Aim of the task: From the line with "How do I perform: Click the Facturable" to the final line of the data below, please write out every line exactly, with no pictures.
··· Listed records ···
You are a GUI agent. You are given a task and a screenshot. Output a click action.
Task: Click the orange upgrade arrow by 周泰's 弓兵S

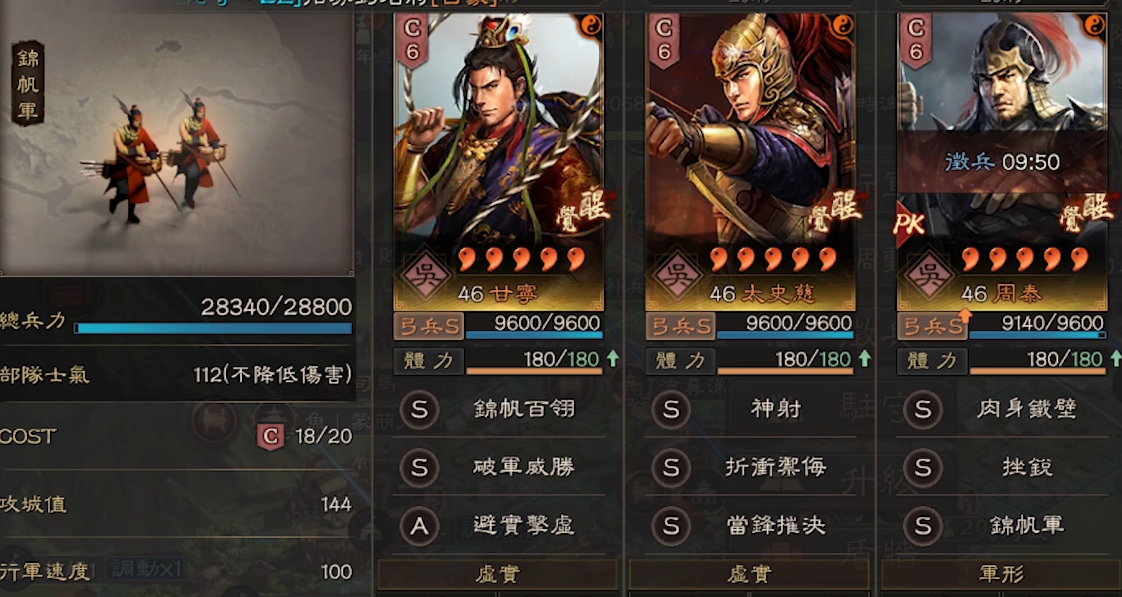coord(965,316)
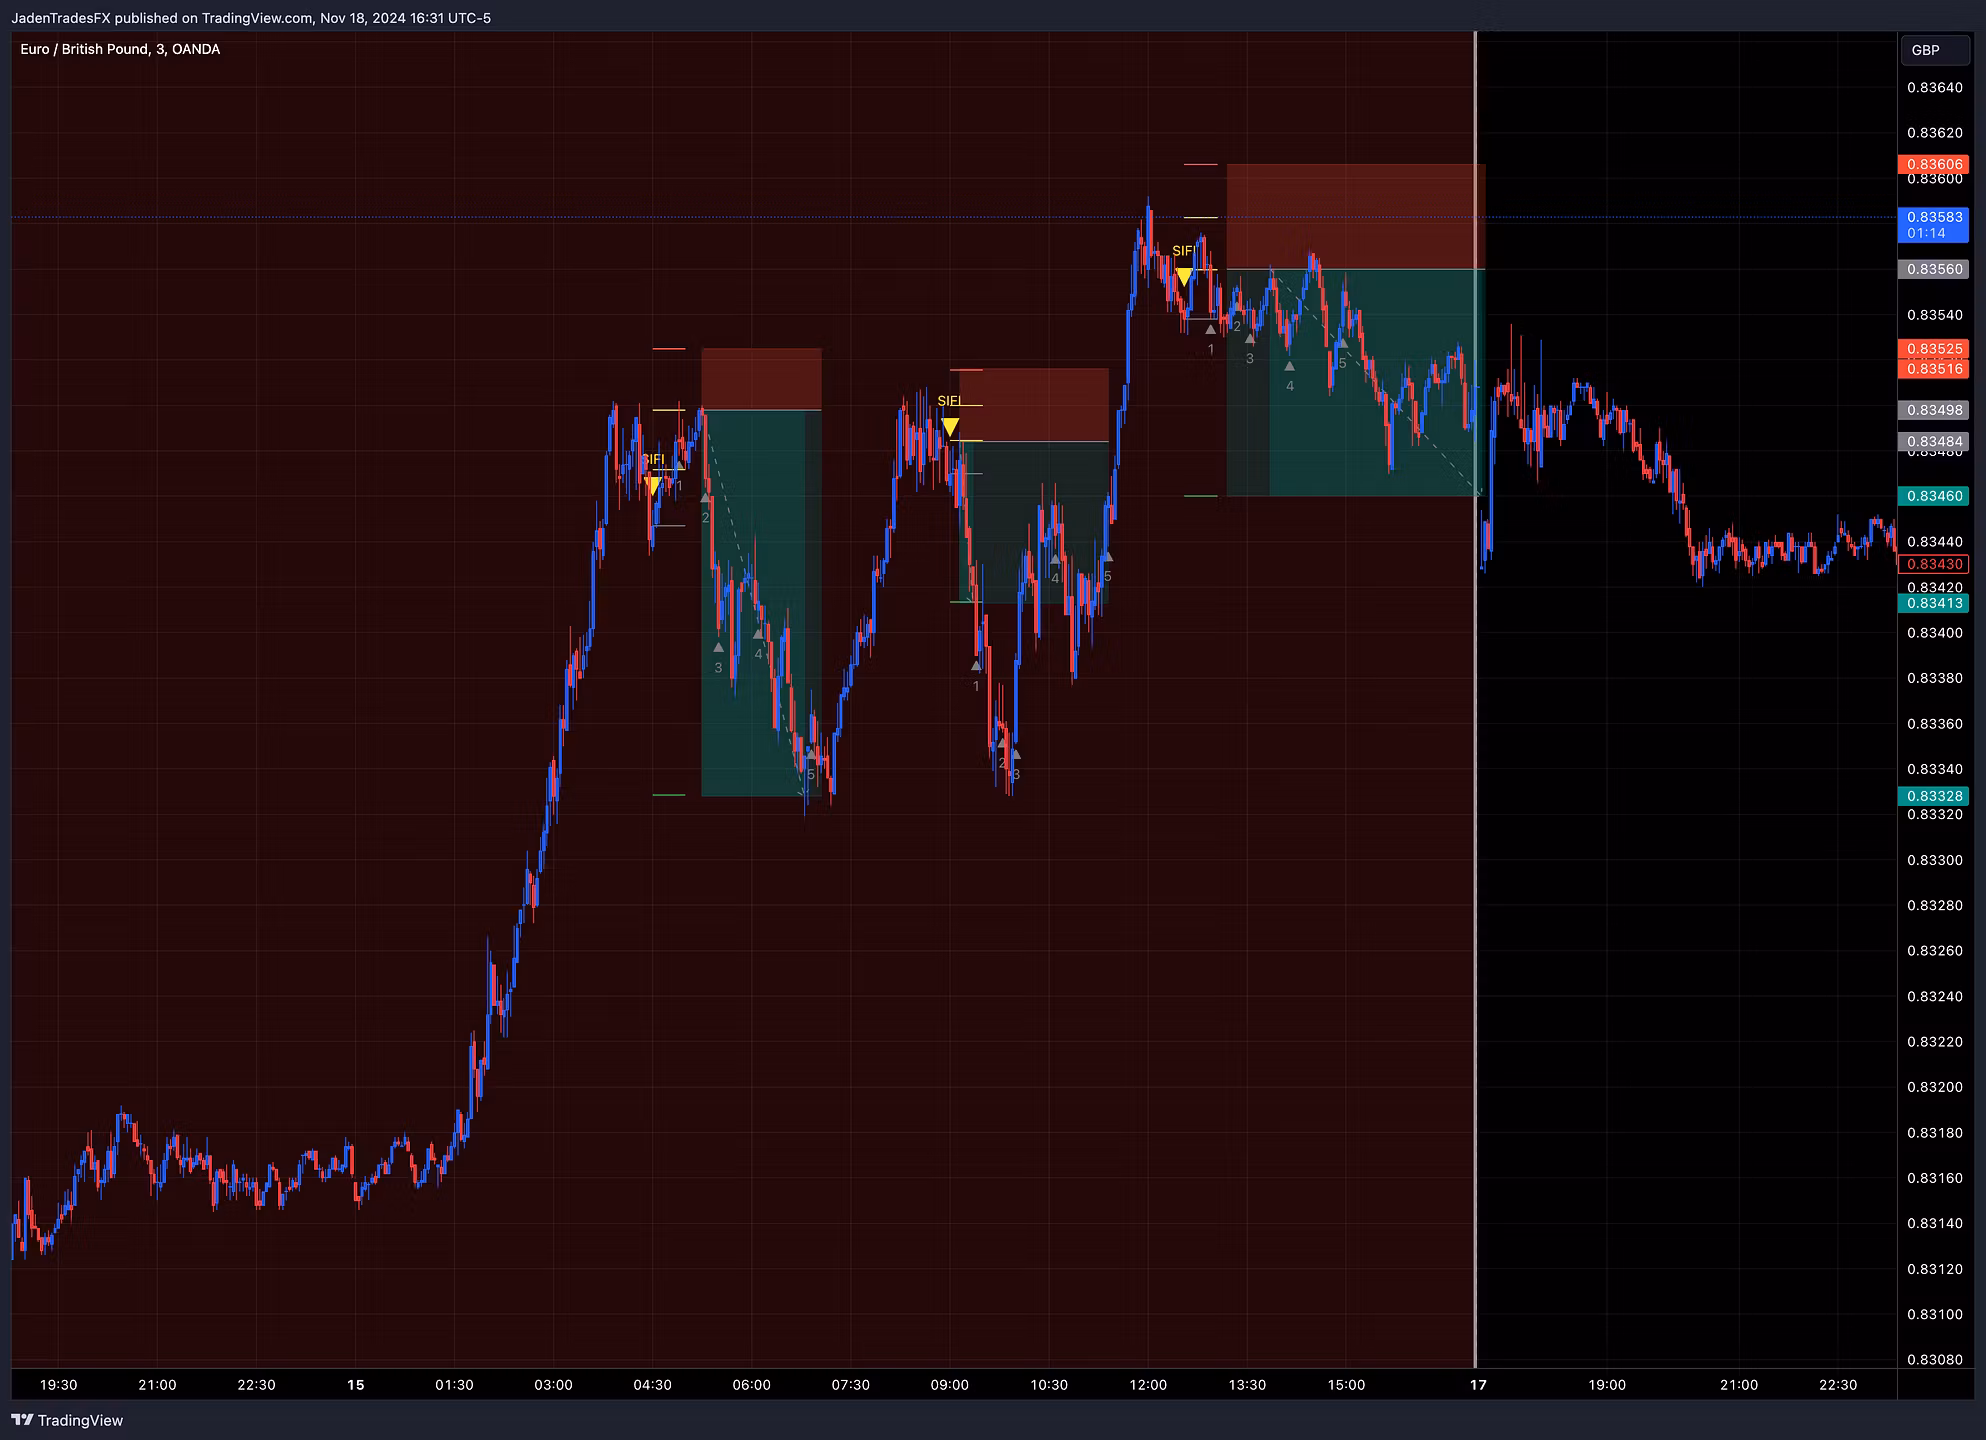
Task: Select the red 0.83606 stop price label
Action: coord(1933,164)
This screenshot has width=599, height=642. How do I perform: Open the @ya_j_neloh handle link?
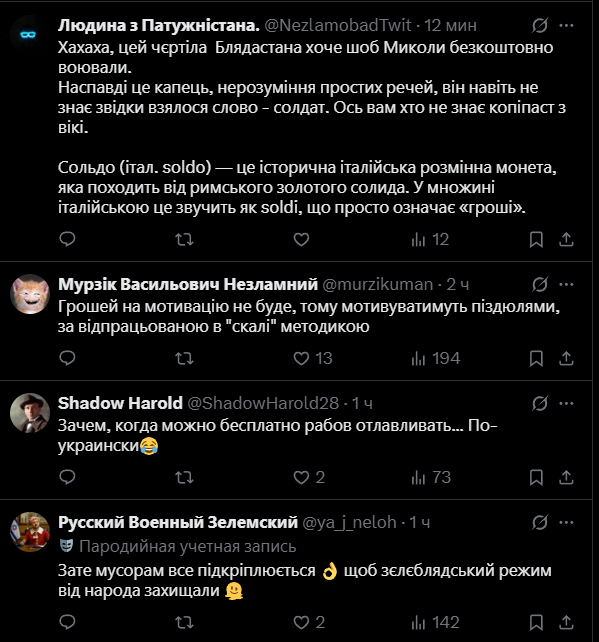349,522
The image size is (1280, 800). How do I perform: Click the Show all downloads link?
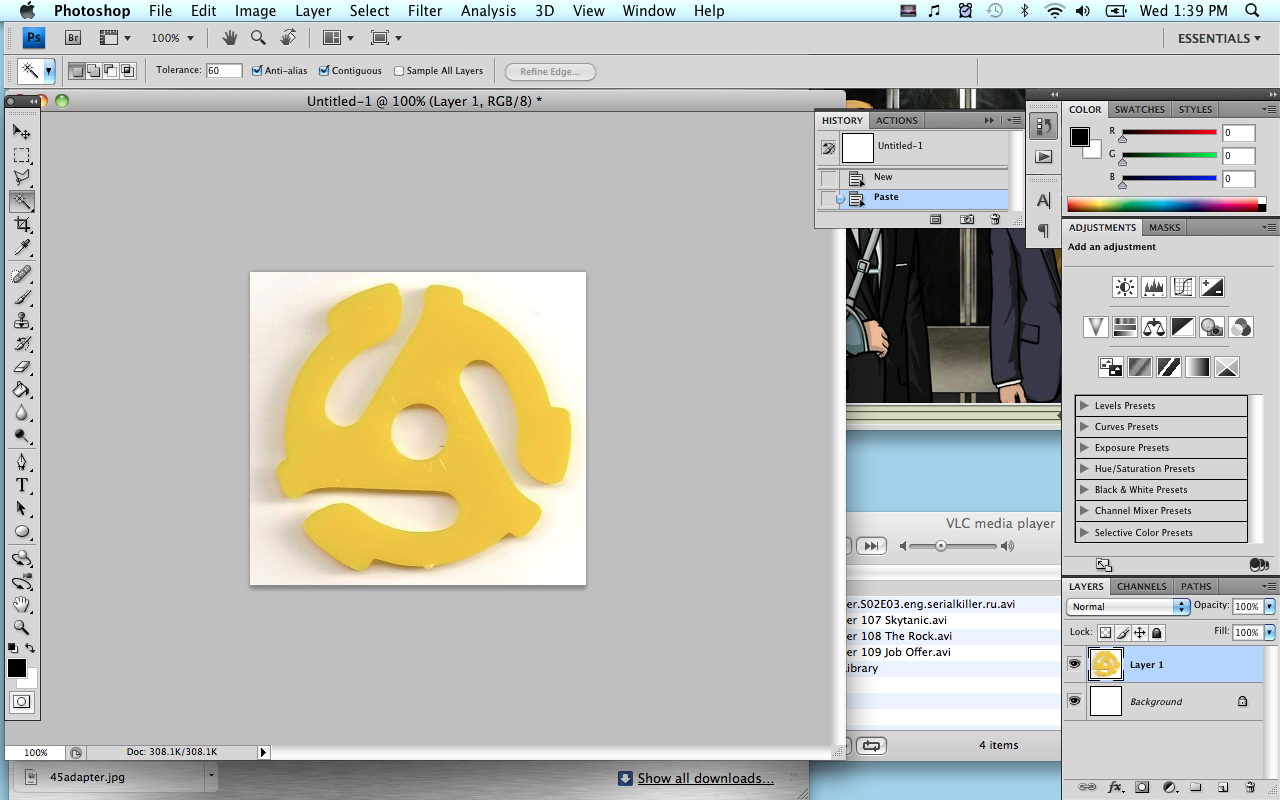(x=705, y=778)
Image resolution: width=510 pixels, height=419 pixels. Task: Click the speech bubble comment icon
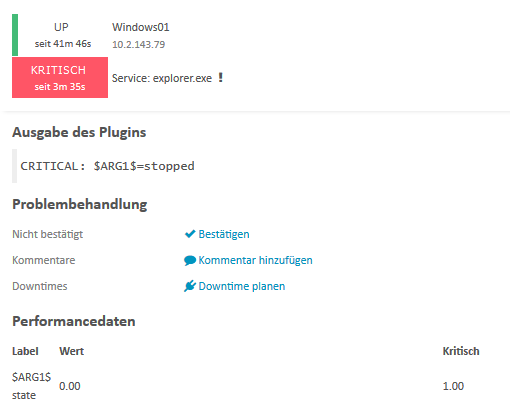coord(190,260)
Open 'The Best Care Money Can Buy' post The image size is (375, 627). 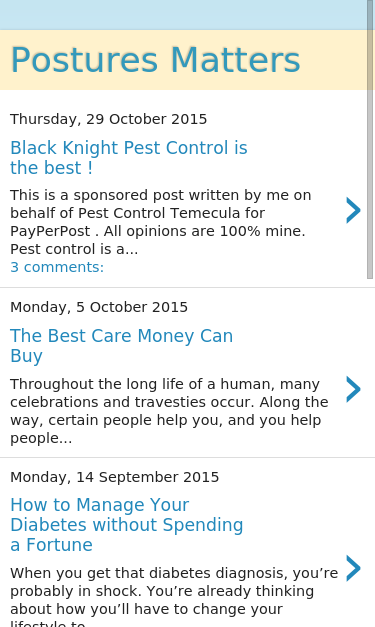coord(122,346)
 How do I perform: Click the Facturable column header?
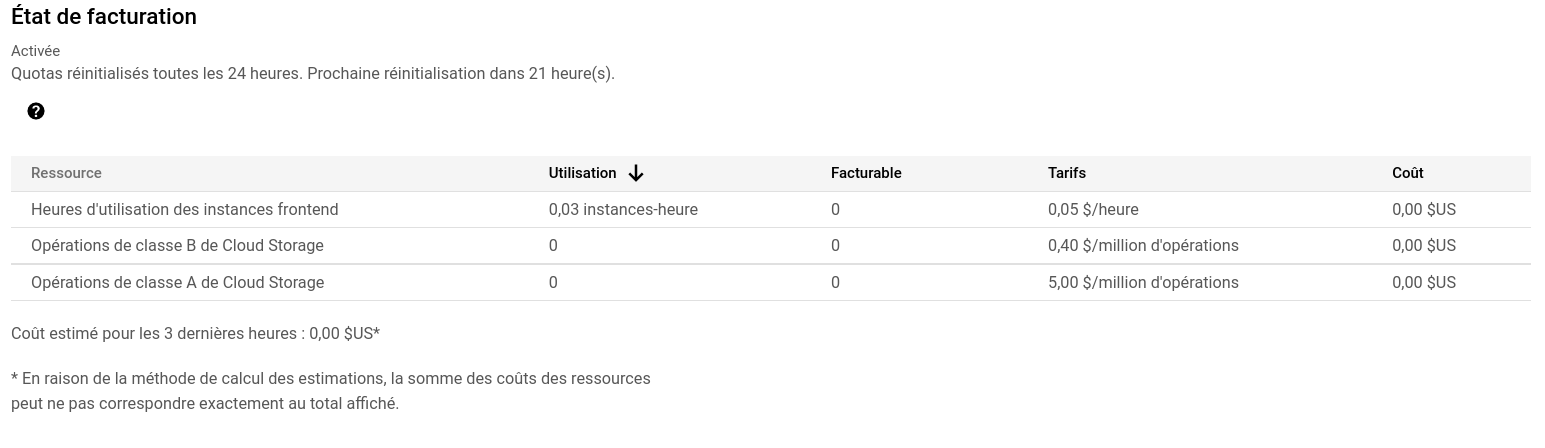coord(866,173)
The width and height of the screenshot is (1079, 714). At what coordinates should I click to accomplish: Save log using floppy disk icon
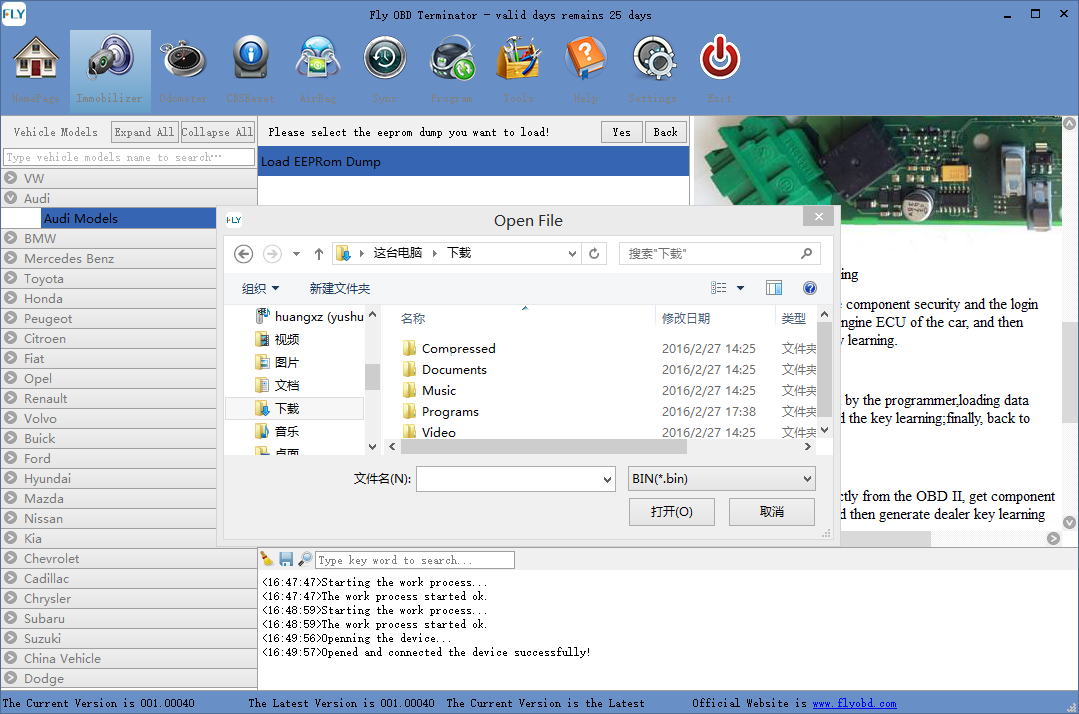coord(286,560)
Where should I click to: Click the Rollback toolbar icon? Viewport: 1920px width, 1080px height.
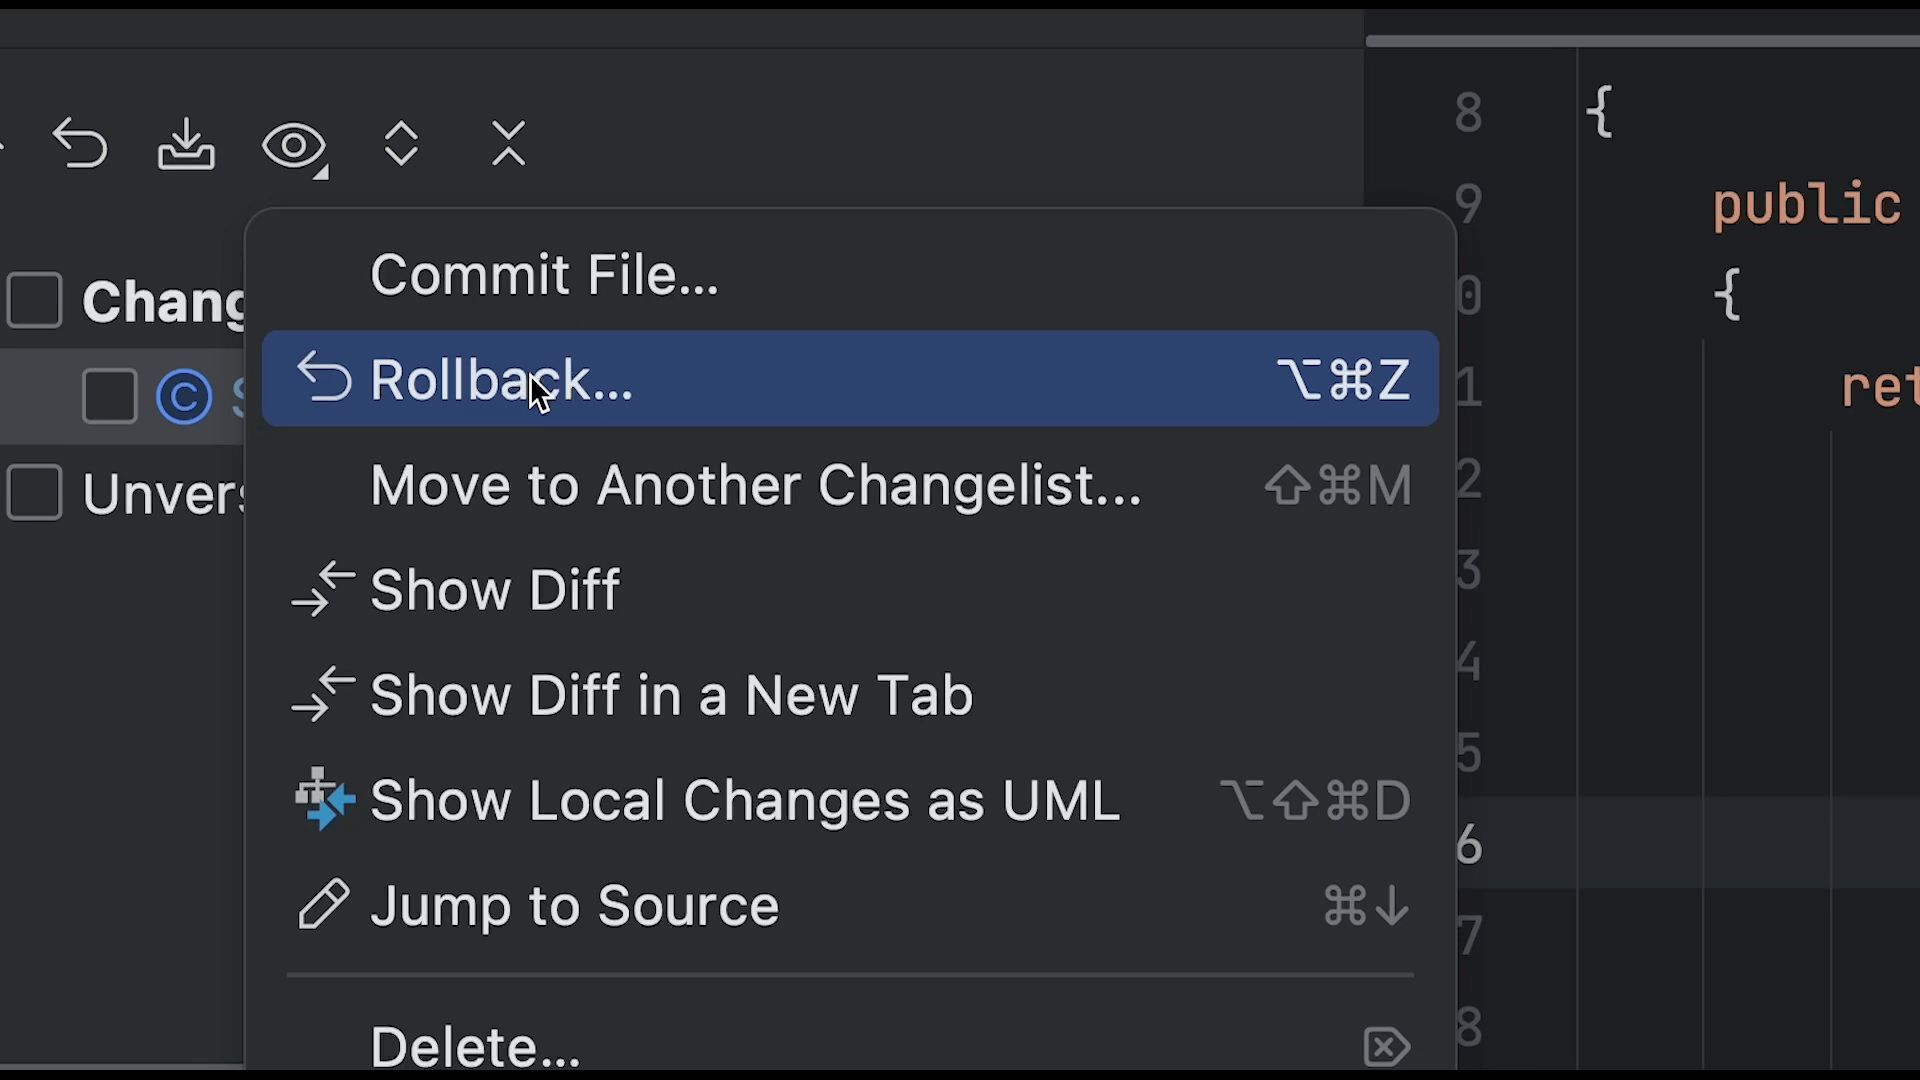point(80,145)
···
Task result:
 How do I perform: Click the Facturable column header?
coord(866,173)
The width and height of the screenshot is (1079, 714). At what coordinates should I click to accomplish: Save log using floppy disk icon
coord(286,560)
Where should I click to: Click the Rollback toolbar icon? Viewport: 1920px width, 1080px height.
point(80,145)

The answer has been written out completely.